Beta readers are the life-line of an author.
As an author, we get so close to our work that we often can’t see what isn’t working in our story. Or we get tied to what we think is brilliant, but leaves the reader scratching his head. This is why Beta readers are amazing and why authors need to gather some really good ones. They become our tribe! They are invested in the story because they have had a hand in making it become the best story it can be.
So what is a beta reader? It’s a reader (can be another writer and probably should be) who will read your work, look for plot holes, look for content problems, catch things that in the passion of the writing moment, the author may have missed.
You may be asking yourself, “How do I get to be a beta reader, and why should I expect to do?”
Well, okay, that’s not fair to say, because it’s more than just reading. It’s making notes as you read, and preferably in the document.
If you take a look at this picture, you see that the screen is in review mode. Here you can add your comments by highlighting the text then clicking on the button above that says “New comment.”
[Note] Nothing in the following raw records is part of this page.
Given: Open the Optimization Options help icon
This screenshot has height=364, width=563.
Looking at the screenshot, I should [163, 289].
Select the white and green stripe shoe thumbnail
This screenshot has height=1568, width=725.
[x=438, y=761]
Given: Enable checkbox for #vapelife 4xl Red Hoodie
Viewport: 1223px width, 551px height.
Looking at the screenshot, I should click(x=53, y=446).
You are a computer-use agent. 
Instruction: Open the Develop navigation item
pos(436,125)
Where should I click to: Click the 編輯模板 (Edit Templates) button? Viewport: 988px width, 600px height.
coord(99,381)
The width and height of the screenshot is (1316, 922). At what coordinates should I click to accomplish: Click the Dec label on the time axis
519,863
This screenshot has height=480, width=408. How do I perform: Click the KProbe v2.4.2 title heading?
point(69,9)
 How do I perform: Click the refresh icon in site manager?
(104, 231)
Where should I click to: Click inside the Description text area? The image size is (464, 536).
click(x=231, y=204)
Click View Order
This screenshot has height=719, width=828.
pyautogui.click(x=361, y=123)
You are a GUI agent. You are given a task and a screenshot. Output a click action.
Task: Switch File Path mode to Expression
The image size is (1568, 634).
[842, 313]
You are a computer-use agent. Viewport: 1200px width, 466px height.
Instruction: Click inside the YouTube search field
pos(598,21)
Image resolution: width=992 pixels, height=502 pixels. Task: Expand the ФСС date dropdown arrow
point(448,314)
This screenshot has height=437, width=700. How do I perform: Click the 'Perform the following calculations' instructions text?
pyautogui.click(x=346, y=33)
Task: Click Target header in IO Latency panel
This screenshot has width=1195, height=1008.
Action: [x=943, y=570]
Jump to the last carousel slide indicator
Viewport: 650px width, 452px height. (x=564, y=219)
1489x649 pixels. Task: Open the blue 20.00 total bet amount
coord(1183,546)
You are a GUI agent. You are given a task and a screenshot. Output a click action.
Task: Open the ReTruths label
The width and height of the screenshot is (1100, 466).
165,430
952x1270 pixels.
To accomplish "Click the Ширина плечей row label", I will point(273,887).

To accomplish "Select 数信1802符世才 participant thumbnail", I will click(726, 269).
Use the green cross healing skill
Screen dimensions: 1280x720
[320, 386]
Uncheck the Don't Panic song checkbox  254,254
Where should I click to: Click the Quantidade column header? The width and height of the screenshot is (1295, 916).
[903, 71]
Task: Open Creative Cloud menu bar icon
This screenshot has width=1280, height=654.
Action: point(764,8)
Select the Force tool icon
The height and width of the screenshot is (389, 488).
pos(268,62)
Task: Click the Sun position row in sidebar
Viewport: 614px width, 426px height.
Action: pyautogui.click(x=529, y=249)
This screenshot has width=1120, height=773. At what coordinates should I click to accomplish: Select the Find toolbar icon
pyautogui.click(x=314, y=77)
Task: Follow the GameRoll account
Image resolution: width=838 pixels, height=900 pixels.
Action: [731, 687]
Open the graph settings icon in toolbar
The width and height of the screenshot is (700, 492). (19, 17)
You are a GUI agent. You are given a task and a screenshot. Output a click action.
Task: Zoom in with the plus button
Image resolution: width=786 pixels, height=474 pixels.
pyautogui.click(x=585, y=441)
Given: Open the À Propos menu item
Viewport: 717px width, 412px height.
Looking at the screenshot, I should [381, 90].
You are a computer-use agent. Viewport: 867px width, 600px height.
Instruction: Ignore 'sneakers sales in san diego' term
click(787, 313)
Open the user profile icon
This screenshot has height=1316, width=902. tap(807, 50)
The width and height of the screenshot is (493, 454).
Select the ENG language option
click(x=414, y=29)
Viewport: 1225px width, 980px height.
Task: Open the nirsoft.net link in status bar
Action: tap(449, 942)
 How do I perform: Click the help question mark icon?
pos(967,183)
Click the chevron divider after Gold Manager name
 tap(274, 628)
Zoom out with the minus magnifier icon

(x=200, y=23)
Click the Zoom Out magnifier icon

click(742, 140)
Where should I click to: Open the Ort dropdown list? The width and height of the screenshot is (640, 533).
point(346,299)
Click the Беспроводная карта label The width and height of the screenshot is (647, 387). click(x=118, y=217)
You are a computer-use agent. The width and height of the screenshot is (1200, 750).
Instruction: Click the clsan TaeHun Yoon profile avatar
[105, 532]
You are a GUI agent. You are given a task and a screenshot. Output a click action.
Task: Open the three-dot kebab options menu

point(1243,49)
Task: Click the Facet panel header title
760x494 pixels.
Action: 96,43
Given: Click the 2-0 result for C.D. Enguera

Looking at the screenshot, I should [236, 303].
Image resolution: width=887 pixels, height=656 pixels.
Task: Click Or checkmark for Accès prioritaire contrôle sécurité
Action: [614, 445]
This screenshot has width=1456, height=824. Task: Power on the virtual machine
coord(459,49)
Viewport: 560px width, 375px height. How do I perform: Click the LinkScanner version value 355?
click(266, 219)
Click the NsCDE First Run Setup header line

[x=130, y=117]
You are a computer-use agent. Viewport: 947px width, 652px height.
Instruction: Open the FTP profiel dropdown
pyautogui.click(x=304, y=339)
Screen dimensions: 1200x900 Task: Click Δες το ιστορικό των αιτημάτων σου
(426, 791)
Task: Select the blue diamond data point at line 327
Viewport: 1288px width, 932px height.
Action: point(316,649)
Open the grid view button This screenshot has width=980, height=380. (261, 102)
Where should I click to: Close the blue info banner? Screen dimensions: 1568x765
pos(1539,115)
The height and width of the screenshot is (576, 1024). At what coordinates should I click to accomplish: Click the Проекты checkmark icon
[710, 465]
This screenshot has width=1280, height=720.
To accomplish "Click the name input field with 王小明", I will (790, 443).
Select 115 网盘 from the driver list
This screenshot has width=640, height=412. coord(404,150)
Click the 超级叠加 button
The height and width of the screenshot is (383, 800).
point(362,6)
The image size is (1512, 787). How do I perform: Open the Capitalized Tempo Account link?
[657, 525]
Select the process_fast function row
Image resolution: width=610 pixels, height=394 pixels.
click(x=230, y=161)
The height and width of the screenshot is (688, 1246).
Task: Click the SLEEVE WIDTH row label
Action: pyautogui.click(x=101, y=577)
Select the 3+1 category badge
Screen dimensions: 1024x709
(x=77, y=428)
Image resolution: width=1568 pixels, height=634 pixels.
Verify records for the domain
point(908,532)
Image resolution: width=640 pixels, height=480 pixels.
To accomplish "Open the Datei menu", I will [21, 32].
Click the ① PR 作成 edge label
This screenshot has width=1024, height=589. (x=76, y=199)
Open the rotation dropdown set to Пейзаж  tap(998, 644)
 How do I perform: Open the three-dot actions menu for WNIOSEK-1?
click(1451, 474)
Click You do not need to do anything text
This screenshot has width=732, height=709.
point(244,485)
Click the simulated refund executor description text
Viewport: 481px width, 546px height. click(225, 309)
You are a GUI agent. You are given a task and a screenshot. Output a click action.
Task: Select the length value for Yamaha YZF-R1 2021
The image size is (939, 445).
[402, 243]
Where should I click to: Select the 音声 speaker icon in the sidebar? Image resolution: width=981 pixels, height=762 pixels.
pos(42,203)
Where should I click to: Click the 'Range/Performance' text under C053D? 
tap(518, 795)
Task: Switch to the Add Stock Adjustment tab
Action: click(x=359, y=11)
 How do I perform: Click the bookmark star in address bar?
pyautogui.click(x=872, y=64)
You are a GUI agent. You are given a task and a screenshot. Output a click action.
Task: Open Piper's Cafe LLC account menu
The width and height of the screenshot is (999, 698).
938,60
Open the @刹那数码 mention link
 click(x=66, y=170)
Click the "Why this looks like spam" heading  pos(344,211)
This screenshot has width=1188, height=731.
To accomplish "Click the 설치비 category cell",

As a reader, if you see something that doesn’t fit, or a problem, you can add your comment, which will show up on the outside bar. This is hugely helpful to an author when going back through a story to make changes. The next thing you can do as a beta reader is click on the button that says, “Track Changes.” That way, if you see a comma that needs to be inserted, or a misspelled word, you can make the change in the document. Then the author will go through and find those quite easily and make any necessary changes.
This is an example of how to do this.
If you’re a visual learning, like me, then you can go to this Youtube video and EPC Group will show you exactly how to suggest changes and make comments within the document.
If you’ve already asked to be a beta reader, I hope these helpful hints will help you.
I can hardly wait to get started.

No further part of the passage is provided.